During my trips to Paris, and when time allowed, I loved visiting Shakespeare and Company.
Shakespeare and Company is a bookstore that opened as a lending library in 1919 by Sylvia Beach. The shop has a storied history. It was a regular gathering place for members of The Lost Generation during the time between wars. The with the occupation of Paris during World War II, the shop closed. Beach secreted her books away in a vacant apartment during the occupation. These books were later liberated from their hiding place by Ernest Hemingway.
Following Beach's death in 1951, another English-language bookstore adopted the name Shakespeare and Company. This shop, operated by George Whitman, strived to carry on the traditions of Beach's shop and became host to many of the writers of the Beat Generation. The downstairs with its shelves and tables overflowing with books was host to public readings, while the upstairs, complete with sleeping quarters, provided a place for writers to live and work.

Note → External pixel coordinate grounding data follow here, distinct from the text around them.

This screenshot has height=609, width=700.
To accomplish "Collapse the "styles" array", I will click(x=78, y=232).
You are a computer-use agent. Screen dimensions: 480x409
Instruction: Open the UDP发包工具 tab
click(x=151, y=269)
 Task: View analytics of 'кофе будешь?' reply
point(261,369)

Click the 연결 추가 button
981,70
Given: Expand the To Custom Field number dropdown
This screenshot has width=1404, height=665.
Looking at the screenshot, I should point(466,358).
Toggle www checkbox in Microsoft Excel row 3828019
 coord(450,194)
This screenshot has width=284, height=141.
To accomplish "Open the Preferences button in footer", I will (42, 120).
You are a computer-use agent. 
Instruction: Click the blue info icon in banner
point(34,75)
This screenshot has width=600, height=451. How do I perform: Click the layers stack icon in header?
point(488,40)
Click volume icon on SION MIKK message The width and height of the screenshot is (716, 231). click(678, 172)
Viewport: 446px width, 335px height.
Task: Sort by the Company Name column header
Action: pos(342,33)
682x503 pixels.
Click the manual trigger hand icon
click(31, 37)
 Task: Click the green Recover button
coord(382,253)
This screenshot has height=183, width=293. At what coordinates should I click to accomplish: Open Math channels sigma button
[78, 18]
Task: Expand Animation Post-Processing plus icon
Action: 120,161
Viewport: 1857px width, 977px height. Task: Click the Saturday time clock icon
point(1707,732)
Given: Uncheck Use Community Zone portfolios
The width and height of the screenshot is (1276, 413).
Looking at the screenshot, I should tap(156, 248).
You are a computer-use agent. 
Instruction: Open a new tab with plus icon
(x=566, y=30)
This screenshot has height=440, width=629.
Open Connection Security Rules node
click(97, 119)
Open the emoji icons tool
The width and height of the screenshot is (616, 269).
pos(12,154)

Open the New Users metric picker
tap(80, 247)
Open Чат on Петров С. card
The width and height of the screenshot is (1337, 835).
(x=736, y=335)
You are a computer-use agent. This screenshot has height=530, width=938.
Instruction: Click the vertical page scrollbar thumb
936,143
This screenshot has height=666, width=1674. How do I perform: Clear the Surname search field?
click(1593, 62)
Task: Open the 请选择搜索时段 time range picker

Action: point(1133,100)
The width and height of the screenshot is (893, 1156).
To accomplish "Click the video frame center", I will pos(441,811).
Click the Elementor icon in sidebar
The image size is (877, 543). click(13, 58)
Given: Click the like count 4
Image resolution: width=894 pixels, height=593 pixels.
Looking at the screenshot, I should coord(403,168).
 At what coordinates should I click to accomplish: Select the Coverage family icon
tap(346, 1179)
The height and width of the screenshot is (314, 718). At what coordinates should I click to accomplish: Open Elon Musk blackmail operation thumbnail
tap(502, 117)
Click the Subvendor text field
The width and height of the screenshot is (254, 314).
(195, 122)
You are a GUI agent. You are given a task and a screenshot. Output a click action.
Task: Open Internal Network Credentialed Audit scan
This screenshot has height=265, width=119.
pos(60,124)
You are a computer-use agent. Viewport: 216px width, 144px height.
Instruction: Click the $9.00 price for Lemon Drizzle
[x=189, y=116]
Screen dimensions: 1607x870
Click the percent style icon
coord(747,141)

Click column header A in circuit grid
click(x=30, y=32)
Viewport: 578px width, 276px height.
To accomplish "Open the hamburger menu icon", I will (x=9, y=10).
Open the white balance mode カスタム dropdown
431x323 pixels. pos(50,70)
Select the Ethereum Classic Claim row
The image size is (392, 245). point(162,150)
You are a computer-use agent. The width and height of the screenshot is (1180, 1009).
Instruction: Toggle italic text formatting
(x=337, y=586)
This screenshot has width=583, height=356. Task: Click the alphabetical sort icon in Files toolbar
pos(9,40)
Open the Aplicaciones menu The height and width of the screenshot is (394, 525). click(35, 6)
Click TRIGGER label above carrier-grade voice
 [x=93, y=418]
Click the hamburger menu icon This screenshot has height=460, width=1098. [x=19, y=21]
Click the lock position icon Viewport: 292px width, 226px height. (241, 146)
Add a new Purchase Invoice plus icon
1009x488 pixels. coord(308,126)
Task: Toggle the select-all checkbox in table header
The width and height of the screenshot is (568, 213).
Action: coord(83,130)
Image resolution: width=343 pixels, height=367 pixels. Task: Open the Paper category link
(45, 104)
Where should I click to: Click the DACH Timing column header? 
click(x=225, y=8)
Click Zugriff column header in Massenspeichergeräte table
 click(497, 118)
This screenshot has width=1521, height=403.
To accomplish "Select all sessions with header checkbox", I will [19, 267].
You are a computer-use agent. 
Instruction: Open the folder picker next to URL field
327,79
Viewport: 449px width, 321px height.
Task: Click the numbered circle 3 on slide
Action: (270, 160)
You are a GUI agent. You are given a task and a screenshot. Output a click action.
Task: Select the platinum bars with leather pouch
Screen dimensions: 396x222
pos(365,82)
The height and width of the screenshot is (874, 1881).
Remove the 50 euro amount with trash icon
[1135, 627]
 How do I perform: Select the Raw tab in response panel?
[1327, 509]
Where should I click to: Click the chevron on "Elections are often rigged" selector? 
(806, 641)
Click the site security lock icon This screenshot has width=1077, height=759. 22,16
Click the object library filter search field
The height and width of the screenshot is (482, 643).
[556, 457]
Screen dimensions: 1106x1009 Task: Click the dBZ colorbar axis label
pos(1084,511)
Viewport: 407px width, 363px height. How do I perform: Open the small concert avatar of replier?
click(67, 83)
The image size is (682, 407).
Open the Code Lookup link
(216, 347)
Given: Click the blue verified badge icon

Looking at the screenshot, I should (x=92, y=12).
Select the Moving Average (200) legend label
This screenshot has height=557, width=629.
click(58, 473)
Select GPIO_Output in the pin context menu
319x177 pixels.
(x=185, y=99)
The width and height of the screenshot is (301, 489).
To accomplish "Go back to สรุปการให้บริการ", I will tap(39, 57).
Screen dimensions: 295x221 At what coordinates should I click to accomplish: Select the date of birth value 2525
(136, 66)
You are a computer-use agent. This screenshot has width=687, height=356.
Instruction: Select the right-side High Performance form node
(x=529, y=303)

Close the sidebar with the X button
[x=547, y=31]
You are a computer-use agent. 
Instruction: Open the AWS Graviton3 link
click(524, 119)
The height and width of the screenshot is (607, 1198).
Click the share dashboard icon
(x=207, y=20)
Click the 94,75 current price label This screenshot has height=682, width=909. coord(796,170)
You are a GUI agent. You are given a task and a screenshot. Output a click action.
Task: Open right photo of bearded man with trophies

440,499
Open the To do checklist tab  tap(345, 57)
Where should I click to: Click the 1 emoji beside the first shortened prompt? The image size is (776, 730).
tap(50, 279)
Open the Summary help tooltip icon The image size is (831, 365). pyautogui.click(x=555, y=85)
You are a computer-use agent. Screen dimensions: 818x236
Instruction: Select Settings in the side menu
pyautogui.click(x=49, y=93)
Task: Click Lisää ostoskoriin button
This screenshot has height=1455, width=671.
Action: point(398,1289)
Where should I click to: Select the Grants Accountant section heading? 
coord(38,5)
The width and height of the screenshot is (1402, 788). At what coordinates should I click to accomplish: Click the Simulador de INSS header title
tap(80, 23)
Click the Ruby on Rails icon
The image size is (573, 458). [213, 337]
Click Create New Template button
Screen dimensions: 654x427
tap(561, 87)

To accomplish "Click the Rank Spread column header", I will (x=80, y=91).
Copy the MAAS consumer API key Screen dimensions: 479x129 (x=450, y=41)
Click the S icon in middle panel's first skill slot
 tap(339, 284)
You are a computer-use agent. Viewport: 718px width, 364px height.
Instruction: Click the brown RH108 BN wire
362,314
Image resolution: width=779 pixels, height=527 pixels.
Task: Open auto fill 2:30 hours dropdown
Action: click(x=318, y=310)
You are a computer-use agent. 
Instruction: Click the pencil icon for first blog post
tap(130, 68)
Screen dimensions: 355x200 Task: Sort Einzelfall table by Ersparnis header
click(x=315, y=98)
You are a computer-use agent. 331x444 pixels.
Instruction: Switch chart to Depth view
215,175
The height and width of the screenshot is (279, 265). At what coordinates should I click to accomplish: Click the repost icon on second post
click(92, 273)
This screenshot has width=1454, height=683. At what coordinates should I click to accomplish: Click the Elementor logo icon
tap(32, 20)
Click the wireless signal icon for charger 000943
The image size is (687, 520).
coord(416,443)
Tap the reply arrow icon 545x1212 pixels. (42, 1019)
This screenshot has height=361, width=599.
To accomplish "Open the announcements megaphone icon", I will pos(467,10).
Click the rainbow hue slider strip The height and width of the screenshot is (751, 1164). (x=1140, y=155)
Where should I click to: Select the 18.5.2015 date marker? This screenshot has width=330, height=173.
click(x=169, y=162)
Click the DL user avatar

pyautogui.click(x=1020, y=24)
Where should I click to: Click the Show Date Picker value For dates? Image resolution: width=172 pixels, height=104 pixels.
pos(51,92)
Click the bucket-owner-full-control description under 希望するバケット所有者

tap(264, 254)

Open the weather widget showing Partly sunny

Why Shakespeare and Company? I first learned of the shop while watching a travelogue. My wife and I, having spent our honeymoon in Paris, were planning a return trip in '95. So I bought a few books and watched a view videos to prepare. While watching I learned that the current location of the shop at 37 Rue de la Bucherie is within Kilometer Zero for France. The marker is located in the square of the main entrance to Notre Dame. When you purchase a book from Shakespeare and Company you can have the inside page stamped, indicating that the book comes from the shop inside Kilometer Zero. Being a collector, of sorts, I had to have book stamped. So one day while we were out walking and we visited the shop. I purchased a copy of W. Somerset Maugham's The Narrow Corner for 55 Francs and had it stamped.
We then went a few doors up and found an outdoor table with a view of Notre Dame. We had glass of wine, a plate of cheese, and talked about how nice the day was.
Gerrie and I are now planning to travel to London and Paris in October 2012. I hope to find time to visit this wonderful little shop, find a really good read, and add to my memories of one of my favorite cities in the world.